Listen, hindsight is for the birds. It's for people who have nothing else to do but complain when something doesn't go right. Now, could you knock the Redskins for lacking foresight? Maybe. But I think people forget that Washington did offer Cousins a deal after the 2015 season. Cousins turned his nose up to it. They offered him a deal at a rate, reportedly $16 million per year, that they felt would be good for both sides at that point. It would've been a significant pay raise for Cousins. Issue is, that was a lower rate than he ended up receiving ($19 million) on the franchise tag. Cousins wanted to bet on himself.

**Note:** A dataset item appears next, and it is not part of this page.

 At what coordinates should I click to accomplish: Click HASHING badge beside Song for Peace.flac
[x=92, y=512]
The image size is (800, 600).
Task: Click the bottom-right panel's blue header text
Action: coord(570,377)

Could they have offered him a better deal? Possibly. But has anyone considered that maybe they actually didn't want to do that? Maybe after one season in which he was surprisingly anointed starter shortly before week one, with a new general manager in house -- maybe, just maybe they wanted to see more before dumping the Brinks' truck in Cousins' backyard.
Speaking of the general manager Scot McCloughan, his side of the story often gets overlooked. He inherited this Quarterback and Head Coach tandem. It is not often that a GM goes into year three with a QB and a Head Coach that he didn't hand-select. So it should be no surprise that he and this organization are reluctant to make impulsive long-term decisions. He needed to be prudent. McCloughan stumbled upon a unique situation that frankly there was no right way to handle.
The only scenario that would result in a win would be the same regardless if Cousins is signed long term or not. If the Redskins are able to win moving forward with or without Cousins, that's a win. But it's incredibly hard to project winning with a QB who has consistently not shown up in big games. So regardless of what happens in this contract situation moving forward, remember that there was no winning scenario for the team. If they smacked him with a deal he wanted, it would've still been expensive in the eyes of many.